2013年2月18日(月)~19日(火)に、千葉大学理学部にて宇宙磁気流体・プラズマシミュレーションワークショップが開かれました。ときおり雪が舞うなか2日間にわたり、招待講演8名を含む15名の講演があり、活発な議論がされました。参加者は、研究者および大学院生の計32名(講演者含む)でした。
千葉大学大学院理学研究科ハドロン宇宙国際研究センターの松元 亮治(まつもと・りょうじ)センター長らは、荷電粒子系をマクロに扱う磁気流体モデルに基づく宇宙磁気流体シミュレータ「CANS(Coordinated Astronomical Numerical Software)」を開発・公開し、磁気流体現象のシミュレーションを実施できる環境を整備してきました。またそれを拡張する形で、同センターの松本 洋介特任助教が中心になって、プラズマを粒子的に扱う電磁粒子モデルに基づくプラズマ粒子シミュレータ「pCANS」の開発も進めてきました。
今回、磁気流体・プラズマシミュレーション手法についての情報交換を行うことを目的として、数値シミュレーション経験者を対象としたワークショップを開催しました。
招待講演として、プラズマシミュレーションの専門家ではない研究者も招かれました。2012年ゴードン・ベル賞を獲得した筑波大学の石山智明研究員は、計算アルゴリズム「TreePM法」、スーパーコンピュータ「京」のチューニングについて講演しました。「京」の特徴(くせ)を把握し、最適なかたちで計算させるための技法を紹介しました。同じく筑波大学の今倉 暁研究員は、大規模連立一次方程式をいかに速く解くかについて、反復法の一種「クリロフ部分空間法」や、その前処理について講演しました。
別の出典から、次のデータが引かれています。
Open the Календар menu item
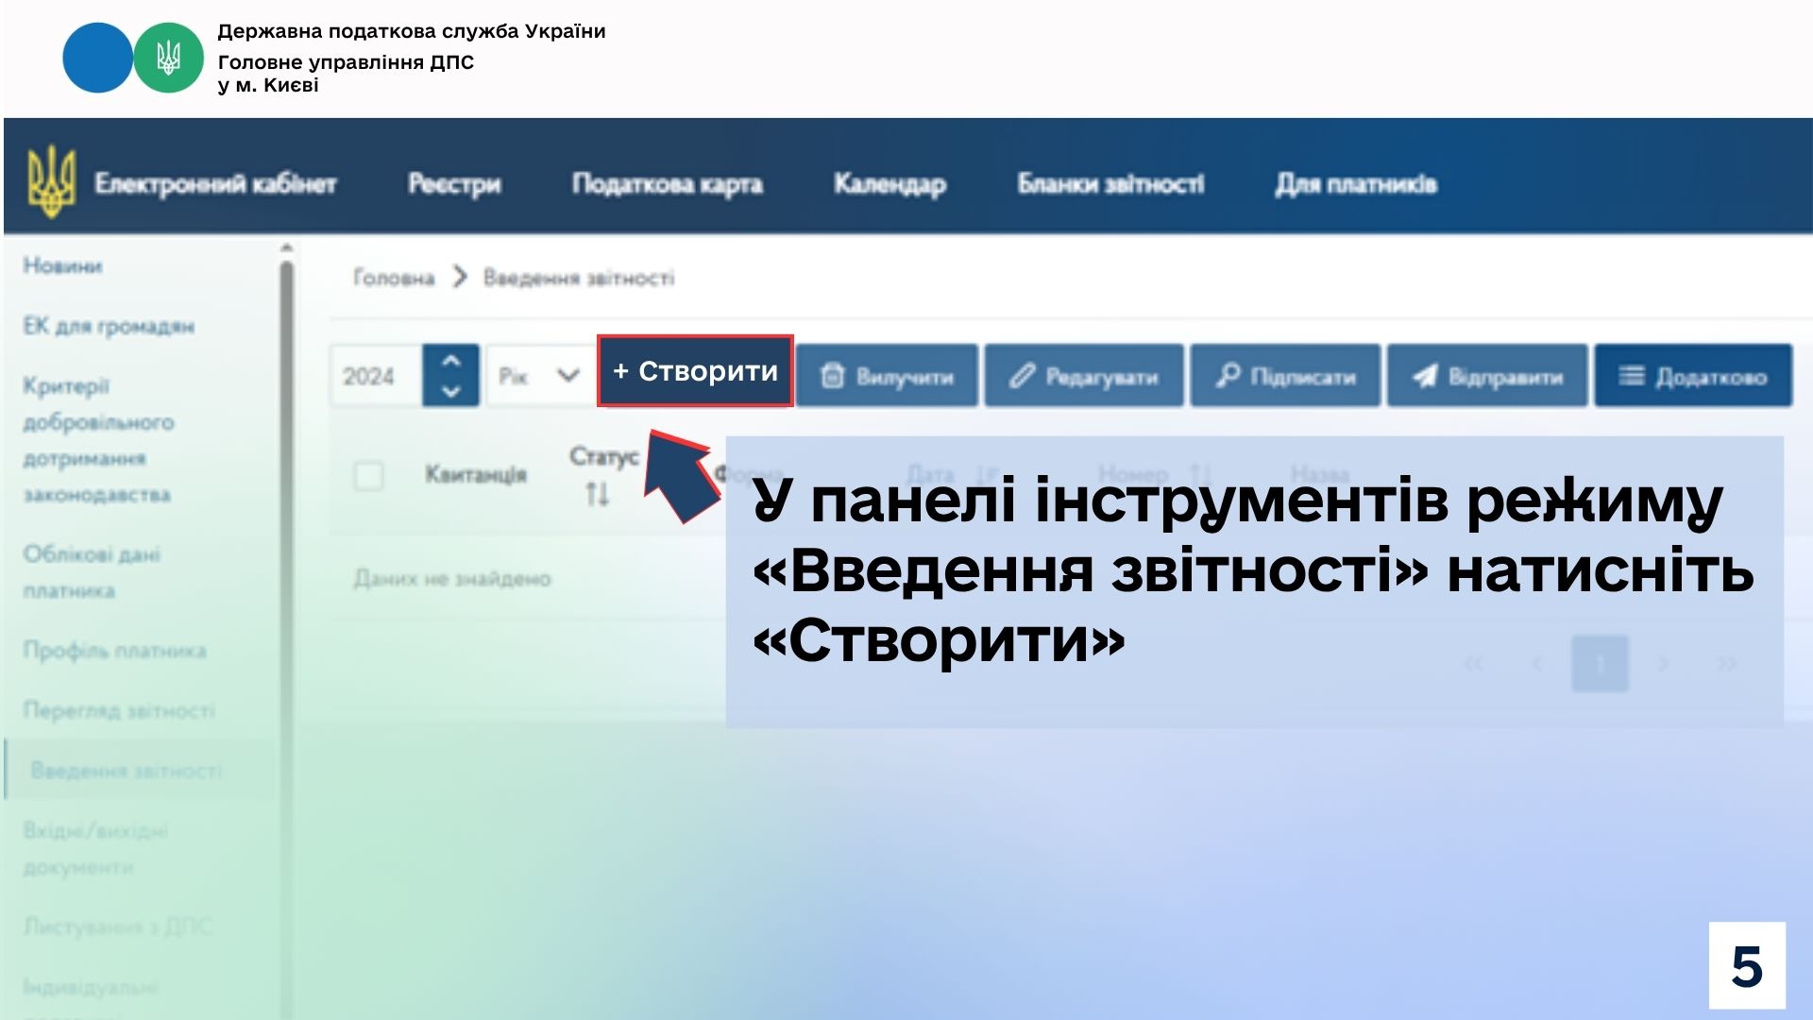The width and height of the screenshot is (1813, 1020). click(889, 184)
また、松本特任助教はpCANSの現状について講演しました。1次元、2次元コードはすでに公開しており、3次元コードも今後公開する予定です。pCANSサイトへのアクセス数は徐々に増加しており、大阪大学の大学院生と共同研究に発展した例も紹介されました。
各講演スライドは、ウエブにて公開する予定です。
松元教授は最後に「ワークショップは今後も行いたいと思います。昨年行ったサマースクールのアドバンストの開催も予定しています。」と結び、ワークショップで最先端の議論を行う一方、サマースクールを開催して裾野を広げる活動も行っていくことを示しました。